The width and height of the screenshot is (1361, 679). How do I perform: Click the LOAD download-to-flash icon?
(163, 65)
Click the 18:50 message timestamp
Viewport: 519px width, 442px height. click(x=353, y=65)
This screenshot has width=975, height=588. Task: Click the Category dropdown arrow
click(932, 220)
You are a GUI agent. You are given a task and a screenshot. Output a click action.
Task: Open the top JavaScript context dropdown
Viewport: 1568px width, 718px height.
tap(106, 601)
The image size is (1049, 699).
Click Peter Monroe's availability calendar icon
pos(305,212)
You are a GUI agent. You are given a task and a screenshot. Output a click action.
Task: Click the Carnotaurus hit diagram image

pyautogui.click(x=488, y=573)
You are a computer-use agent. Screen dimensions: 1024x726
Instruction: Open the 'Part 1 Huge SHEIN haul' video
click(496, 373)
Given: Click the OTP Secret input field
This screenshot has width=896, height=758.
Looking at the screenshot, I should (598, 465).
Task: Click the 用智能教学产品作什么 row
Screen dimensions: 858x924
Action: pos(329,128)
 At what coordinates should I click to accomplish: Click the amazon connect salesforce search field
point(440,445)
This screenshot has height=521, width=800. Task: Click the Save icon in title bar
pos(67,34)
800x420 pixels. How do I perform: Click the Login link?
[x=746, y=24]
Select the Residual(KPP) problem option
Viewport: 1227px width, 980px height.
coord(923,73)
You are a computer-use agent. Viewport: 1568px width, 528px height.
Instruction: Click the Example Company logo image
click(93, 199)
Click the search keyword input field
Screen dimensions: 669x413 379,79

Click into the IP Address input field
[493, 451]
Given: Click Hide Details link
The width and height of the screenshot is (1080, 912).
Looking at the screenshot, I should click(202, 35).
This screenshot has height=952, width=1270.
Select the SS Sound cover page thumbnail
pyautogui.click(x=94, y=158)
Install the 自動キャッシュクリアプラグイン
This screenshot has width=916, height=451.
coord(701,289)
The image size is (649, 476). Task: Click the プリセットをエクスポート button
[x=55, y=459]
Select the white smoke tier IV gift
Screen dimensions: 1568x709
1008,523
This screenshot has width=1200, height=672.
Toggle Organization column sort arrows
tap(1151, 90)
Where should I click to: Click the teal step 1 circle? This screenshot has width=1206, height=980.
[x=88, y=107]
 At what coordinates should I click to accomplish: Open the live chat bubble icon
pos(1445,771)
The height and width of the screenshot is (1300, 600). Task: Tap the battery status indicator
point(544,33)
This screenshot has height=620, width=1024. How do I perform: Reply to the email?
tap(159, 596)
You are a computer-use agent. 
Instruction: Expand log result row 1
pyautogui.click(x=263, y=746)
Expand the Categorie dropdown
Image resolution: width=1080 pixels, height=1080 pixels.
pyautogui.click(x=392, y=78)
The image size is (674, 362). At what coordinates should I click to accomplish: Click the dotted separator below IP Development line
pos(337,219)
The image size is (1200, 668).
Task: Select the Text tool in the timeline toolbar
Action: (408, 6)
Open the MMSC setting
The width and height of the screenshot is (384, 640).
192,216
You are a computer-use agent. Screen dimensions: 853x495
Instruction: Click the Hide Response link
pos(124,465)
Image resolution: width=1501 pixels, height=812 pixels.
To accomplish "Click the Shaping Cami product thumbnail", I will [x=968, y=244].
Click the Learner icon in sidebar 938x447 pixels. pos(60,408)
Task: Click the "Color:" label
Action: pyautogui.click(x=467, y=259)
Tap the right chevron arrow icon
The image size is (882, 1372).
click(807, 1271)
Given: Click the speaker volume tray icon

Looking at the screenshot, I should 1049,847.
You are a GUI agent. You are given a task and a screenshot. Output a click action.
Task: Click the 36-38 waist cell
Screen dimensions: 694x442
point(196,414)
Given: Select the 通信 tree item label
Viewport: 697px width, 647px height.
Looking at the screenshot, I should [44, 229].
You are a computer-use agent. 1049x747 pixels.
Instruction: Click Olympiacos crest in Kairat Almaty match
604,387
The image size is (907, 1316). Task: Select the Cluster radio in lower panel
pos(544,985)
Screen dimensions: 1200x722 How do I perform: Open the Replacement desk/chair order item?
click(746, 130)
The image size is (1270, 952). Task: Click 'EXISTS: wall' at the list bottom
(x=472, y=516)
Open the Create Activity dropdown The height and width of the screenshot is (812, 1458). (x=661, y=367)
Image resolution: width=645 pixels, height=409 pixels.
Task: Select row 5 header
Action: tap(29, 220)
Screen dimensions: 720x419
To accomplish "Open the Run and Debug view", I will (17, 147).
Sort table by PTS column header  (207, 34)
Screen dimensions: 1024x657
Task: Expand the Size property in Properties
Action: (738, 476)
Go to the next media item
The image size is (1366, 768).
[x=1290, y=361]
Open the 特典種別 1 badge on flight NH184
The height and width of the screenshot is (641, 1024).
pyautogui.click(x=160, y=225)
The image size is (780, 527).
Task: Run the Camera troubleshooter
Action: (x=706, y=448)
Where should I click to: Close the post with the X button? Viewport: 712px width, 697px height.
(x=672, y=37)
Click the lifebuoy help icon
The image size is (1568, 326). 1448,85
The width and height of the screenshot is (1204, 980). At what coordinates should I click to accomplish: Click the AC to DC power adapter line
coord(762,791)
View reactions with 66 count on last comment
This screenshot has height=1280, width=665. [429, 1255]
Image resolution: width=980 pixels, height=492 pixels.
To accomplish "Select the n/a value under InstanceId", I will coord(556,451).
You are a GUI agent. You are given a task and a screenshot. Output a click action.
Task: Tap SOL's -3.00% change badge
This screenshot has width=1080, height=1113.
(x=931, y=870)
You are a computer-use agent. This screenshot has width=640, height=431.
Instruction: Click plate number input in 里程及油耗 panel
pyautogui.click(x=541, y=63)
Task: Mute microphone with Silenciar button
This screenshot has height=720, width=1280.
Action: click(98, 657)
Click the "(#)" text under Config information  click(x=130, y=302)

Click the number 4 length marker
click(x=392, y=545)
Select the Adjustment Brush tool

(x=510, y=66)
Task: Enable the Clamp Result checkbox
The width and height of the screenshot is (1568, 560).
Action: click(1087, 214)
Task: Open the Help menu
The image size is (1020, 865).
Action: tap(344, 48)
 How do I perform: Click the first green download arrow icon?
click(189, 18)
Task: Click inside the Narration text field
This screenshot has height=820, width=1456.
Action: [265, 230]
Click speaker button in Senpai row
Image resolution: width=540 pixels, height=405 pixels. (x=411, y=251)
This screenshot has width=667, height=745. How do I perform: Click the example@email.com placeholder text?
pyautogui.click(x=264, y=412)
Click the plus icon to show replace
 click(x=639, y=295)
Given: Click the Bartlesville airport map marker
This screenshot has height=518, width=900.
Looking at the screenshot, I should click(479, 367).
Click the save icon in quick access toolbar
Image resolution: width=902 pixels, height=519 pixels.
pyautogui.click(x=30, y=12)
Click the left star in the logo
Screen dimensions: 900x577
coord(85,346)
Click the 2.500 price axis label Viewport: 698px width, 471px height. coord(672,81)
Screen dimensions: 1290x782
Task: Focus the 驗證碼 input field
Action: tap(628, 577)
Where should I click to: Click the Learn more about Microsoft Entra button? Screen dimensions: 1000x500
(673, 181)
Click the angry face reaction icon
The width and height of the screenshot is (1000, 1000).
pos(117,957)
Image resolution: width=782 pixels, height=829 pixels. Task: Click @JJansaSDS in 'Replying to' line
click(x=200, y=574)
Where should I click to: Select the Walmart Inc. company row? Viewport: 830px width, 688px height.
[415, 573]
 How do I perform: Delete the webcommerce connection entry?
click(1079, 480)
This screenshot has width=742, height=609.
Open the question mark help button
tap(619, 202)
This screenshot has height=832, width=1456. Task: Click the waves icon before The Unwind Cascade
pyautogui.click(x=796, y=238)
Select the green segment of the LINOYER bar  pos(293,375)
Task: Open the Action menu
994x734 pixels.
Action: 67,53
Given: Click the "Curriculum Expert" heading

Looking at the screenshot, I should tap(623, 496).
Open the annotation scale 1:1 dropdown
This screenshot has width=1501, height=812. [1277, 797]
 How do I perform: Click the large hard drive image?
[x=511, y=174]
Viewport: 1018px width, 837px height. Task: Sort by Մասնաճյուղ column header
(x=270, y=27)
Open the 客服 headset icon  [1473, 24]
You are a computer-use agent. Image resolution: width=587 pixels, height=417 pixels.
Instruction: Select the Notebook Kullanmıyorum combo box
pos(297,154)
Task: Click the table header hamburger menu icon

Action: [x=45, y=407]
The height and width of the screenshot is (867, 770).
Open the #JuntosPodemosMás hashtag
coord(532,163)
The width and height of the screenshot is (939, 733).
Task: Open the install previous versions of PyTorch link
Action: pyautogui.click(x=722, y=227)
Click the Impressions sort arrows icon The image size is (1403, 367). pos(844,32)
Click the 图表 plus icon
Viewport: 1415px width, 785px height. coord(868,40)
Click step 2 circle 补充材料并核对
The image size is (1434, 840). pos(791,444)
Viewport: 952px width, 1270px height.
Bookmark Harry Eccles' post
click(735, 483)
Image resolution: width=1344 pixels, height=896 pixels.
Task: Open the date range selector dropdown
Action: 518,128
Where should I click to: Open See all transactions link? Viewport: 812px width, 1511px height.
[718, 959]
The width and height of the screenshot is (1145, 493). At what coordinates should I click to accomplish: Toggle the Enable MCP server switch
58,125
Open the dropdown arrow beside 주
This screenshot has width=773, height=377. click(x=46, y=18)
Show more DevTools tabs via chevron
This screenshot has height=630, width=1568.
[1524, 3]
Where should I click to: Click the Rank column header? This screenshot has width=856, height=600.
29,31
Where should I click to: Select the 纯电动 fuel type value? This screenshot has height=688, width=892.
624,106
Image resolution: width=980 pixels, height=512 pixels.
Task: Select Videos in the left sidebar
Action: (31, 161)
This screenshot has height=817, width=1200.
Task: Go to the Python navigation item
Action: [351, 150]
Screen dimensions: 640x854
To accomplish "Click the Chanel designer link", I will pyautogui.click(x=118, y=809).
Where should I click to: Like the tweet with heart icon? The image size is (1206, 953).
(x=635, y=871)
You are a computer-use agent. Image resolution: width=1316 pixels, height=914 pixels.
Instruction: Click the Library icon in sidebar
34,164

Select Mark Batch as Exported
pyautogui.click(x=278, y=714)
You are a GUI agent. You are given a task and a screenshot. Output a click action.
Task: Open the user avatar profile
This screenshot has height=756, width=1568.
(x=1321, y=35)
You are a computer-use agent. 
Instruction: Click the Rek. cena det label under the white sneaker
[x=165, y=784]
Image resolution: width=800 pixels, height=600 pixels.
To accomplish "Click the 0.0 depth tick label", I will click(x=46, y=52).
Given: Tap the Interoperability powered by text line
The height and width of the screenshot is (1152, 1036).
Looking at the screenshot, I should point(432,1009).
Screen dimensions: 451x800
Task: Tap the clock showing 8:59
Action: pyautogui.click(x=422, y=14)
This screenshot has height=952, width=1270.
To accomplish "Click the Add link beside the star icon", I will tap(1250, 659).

····················

YOUR ASSIGNMENT: Extract from the listing above the lines between the line containing "Task: Click the table" and the line containing "The height and width of the screenshot is (867, 770).", keeping both of those lines. Output nothing else.

RESULT FOR THIS TASK:
Task: Click the table header hamburger menu icon

Action: [x=45, y=407]
The height and width of the screenshot is (867, 770).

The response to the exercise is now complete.